Supplied material:
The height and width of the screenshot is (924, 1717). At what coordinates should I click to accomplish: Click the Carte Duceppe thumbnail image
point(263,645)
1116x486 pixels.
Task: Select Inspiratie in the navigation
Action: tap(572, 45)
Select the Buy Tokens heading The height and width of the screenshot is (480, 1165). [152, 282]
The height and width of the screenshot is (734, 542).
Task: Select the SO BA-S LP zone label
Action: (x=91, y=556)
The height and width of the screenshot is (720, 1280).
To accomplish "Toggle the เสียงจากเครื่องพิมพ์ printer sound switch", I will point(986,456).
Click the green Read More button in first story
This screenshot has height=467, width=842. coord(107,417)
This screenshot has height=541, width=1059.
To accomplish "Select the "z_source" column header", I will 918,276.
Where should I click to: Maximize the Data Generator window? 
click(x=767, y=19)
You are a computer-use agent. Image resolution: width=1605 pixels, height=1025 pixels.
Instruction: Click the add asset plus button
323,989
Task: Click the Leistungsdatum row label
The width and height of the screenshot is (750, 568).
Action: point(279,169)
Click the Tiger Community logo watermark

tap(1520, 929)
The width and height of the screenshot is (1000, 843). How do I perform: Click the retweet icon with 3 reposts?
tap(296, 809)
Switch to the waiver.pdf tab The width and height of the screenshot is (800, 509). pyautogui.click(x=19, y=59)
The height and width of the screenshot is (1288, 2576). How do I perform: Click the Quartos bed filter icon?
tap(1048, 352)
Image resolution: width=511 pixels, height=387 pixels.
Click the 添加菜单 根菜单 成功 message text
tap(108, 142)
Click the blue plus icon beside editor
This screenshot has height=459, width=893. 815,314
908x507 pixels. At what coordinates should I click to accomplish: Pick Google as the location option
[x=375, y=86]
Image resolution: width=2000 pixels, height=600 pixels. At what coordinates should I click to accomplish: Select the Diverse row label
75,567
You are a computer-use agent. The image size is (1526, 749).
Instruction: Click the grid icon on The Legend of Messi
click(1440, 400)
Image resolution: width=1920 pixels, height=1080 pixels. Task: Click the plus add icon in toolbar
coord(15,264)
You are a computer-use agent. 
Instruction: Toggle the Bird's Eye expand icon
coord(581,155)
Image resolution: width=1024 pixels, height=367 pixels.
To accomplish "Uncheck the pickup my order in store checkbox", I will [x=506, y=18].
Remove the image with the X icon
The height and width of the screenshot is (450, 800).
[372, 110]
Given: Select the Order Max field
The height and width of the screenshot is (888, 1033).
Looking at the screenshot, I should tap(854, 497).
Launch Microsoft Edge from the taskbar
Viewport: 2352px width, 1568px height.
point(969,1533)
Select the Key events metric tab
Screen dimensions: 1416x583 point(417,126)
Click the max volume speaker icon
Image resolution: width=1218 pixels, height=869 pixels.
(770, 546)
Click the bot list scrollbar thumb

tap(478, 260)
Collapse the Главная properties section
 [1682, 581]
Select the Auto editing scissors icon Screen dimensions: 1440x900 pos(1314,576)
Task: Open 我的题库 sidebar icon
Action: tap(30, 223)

What is needed:
Locate every line in the items above that contains the string "button", and copy each of those lines in full.

Response for this exercise:
Click the green Read More button in first story
Instruction: Click the add asset plus button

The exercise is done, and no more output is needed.